Essentially, as Dax explained to me, modern music is plagued by a persistent desire to be louder. A desire that for the most part comes from those marketing and funding the music, and not by those that are creating it. There is a theory that a louder song comands more attention when it comes on the radio, and the an extension of that theory is that record labels and marketing companies push for their music to be the loudest so that it commands the most attention. The glaring issue with this push for attention lies in the dynamic range of modern music. The power of music lies in its dynamic range, which in essence refers to the disparity between the softer and louder parts of a song.
As Dax himself explains “simply speaking, dynamics refers to the volume range in a piece of music. Impact and the perception of power comes from contrast, so it follows that if everything is loud (maximum volume), then nothing is loud. Dynamics make a good song feel better and high dynamic range audio (HDR-A) is all about giving you a music experience that feels alive and tangible.

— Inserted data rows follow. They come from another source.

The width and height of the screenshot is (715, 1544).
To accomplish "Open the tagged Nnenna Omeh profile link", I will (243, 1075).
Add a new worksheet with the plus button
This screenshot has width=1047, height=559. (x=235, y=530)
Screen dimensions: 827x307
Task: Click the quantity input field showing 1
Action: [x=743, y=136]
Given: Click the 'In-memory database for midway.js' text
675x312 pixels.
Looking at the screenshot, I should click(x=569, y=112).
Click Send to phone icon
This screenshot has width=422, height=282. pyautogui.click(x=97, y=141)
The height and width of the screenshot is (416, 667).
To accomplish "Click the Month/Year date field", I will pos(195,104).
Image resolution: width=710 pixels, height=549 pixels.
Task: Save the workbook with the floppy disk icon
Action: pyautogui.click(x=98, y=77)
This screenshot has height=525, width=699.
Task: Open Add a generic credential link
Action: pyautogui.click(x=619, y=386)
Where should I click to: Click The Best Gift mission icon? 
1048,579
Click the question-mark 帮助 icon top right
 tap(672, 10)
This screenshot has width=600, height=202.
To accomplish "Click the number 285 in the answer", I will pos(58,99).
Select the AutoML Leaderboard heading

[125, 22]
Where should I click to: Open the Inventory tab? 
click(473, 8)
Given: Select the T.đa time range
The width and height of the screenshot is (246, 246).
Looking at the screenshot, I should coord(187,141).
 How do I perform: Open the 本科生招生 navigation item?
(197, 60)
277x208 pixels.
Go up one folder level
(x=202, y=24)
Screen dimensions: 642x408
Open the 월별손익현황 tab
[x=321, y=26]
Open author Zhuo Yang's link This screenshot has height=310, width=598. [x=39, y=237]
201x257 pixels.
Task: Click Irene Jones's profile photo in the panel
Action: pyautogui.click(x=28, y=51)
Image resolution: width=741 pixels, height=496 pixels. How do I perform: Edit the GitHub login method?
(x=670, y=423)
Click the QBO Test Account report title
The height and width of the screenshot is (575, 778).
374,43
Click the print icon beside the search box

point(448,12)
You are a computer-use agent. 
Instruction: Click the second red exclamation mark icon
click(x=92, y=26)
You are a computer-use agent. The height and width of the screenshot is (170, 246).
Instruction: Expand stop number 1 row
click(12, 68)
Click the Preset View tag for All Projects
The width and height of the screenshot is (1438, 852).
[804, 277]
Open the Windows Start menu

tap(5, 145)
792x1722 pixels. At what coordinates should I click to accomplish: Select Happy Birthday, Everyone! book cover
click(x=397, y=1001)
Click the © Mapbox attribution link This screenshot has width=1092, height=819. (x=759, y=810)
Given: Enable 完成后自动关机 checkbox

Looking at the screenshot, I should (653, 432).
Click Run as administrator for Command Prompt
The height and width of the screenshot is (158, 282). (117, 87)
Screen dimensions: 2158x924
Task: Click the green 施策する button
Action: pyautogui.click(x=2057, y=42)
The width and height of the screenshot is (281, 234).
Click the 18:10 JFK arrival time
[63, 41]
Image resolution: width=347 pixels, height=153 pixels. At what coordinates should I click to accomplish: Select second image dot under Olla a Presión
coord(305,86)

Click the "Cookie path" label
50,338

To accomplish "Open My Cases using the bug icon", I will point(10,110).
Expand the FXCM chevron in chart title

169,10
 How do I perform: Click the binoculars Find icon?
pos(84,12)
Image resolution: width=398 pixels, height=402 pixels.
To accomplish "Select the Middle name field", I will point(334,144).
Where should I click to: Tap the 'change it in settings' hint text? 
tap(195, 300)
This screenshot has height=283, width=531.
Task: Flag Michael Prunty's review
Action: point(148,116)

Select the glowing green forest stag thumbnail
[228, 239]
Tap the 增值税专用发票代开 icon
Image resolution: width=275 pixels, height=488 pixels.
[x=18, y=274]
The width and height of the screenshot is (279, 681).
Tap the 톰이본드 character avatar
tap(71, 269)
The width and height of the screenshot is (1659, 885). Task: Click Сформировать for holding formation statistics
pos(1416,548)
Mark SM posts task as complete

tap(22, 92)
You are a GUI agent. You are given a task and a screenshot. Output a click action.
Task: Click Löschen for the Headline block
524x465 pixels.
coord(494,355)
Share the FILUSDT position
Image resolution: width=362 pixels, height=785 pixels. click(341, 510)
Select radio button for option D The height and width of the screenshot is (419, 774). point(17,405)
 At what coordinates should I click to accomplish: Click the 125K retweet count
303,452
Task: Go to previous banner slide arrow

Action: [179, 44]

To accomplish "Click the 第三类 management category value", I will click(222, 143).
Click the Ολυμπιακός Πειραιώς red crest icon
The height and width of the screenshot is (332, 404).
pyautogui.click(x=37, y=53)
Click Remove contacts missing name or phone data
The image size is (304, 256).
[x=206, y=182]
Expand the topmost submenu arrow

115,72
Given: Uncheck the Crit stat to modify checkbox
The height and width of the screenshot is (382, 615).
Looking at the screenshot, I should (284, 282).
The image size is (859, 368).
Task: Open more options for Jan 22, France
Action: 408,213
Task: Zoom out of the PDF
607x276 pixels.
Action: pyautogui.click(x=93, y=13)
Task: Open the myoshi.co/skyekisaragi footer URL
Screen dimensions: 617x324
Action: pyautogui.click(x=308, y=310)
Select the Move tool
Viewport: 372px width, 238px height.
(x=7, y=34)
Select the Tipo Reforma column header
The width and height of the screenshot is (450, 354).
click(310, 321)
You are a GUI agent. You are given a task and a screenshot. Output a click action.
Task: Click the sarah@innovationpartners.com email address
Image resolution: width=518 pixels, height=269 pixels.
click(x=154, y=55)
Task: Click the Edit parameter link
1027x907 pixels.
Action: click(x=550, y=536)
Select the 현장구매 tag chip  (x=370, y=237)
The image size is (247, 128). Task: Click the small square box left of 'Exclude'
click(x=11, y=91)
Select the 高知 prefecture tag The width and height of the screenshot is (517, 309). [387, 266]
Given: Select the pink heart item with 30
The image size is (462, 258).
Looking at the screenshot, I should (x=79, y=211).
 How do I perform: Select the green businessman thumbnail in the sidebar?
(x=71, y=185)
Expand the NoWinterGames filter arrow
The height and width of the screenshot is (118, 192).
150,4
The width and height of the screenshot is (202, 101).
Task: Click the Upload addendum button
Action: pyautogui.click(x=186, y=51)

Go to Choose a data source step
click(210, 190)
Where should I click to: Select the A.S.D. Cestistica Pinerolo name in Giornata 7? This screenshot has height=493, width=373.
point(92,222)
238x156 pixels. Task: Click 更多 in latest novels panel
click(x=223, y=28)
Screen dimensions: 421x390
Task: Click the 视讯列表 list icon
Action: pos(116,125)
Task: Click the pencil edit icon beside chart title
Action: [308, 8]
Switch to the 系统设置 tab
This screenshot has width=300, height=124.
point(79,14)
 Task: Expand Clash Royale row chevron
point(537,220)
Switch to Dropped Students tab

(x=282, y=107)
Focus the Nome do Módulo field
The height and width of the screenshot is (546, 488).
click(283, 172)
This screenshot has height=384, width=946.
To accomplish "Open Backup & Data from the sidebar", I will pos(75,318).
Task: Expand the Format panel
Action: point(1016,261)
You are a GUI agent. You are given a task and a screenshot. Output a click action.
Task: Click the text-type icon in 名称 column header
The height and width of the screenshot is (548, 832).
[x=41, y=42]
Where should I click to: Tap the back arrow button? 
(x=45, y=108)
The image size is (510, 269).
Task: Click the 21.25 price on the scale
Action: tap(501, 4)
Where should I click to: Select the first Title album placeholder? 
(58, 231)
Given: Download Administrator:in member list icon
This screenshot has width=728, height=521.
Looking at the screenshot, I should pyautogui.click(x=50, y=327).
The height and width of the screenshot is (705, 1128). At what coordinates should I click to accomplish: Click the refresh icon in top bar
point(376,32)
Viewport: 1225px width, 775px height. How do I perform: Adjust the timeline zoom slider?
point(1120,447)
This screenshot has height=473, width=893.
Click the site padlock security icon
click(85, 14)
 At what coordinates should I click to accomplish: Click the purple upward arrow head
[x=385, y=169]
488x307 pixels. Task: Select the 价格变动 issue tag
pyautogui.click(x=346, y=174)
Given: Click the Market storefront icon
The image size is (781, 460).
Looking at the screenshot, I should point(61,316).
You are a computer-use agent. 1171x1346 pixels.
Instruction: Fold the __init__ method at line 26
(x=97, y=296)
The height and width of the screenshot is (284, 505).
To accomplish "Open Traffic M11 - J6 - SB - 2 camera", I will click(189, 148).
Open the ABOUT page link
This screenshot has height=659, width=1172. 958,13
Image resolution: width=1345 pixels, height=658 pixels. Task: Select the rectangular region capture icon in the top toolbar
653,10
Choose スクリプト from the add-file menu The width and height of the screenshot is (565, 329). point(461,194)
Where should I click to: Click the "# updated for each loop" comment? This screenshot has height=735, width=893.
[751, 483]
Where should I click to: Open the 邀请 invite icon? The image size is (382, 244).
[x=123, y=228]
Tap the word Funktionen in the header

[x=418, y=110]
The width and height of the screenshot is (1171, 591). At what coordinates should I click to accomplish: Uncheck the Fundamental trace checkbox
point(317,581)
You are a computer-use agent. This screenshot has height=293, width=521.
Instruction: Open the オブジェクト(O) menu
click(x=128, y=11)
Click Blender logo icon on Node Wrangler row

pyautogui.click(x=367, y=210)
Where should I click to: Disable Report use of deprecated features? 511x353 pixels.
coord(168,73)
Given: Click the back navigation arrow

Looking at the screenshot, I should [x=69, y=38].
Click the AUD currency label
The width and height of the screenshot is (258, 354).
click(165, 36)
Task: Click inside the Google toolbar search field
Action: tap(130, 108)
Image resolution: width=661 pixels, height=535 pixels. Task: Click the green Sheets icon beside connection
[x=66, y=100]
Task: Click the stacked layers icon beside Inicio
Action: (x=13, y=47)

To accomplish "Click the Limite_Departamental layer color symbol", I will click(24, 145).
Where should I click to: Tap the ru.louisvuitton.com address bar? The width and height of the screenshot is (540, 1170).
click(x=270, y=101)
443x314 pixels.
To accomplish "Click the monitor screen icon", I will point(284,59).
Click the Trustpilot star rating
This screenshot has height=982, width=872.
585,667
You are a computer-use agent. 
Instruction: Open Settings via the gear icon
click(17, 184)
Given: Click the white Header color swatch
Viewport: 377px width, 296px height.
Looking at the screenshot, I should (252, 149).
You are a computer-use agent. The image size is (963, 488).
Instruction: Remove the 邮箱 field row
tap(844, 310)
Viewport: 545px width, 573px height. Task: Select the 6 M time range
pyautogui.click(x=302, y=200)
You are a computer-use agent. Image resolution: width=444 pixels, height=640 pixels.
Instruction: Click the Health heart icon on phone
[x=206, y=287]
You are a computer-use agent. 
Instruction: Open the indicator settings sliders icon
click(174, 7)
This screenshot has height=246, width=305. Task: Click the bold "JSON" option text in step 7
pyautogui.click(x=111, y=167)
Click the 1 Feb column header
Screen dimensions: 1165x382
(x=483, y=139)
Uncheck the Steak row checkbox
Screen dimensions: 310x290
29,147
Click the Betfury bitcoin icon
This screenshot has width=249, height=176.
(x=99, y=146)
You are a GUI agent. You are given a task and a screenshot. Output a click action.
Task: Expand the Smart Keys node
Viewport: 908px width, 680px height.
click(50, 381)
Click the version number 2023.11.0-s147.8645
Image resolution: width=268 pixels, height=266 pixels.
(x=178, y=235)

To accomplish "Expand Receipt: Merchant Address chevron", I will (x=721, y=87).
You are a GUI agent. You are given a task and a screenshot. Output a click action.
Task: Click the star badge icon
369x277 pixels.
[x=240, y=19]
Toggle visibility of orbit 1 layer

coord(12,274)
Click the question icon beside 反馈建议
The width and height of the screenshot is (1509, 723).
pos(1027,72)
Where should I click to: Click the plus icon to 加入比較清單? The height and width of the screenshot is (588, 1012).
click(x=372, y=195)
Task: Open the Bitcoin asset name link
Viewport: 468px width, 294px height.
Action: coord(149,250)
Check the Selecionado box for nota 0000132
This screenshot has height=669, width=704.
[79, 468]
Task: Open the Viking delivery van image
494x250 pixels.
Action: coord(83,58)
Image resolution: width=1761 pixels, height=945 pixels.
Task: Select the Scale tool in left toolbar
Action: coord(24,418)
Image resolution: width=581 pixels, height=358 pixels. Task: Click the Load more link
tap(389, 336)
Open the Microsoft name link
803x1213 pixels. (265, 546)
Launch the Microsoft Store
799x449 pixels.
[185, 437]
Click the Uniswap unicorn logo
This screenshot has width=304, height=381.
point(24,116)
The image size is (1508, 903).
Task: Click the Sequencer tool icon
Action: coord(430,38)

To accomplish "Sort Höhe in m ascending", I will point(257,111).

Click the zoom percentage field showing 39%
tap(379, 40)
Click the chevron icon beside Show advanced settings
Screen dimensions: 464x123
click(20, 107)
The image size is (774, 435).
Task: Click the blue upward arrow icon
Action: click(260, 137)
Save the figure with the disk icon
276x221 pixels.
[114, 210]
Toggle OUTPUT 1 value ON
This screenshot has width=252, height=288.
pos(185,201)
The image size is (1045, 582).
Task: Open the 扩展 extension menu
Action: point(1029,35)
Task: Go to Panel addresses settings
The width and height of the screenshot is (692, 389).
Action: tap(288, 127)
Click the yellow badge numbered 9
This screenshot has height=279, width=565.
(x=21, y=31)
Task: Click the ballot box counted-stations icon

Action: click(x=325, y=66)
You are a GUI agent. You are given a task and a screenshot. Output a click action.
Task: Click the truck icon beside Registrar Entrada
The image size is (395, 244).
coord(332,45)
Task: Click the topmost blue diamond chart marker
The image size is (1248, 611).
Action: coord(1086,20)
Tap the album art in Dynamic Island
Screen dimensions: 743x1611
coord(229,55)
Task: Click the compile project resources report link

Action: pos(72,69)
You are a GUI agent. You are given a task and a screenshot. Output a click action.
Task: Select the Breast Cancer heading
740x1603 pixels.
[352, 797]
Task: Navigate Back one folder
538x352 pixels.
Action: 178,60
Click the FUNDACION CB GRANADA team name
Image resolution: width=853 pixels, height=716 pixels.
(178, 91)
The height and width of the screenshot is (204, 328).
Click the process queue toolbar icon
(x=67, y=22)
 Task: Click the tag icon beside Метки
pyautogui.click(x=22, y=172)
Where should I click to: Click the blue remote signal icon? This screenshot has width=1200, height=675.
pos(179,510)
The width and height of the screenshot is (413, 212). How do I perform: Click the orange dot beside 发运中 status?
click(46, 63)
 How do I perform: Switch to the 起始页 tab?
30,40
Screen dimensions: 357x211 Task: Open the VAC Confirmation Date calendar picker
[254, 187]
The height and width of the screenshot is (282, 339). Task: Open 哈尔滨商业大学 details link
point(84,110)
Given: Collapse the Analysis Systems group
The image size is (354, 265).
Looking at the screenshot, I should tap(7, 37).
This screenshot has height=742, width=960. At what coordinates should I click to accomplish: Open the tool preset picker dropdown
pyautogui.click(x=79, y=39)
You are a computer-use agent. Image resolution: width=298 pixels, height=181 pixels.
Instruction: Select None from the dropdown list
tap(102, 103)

“HDR-A is not a new format, but a new concept; a new way of using common, existing formats that requires no new equipment or software. Dax Liniere has pioneered HDR-A in heavy music genres and the latest album from Dumbsaint, Panorama, in ten pieces, showcases that. It’s an expansive, alluring and crushing new angle on post-rock and post-metal. The visceral impact of HDR-A communicates the dark intention of ‘Panorama, in ten pieces.’ in vivid detail – the way the band wants you to FEEL it.
“It’s not just heavy music that can benefit from the HDR-A approach. Daft Punk’s Random Access Memories is a great example of an album with plenty of dynamics and its commercial success is a testament, in the face of pressure from ill-informed marketing departments to make things louder and louder, that artistic integrity can be rewarded and adored.”
Dax Liniere owns and runs Puzzle Factory Studios.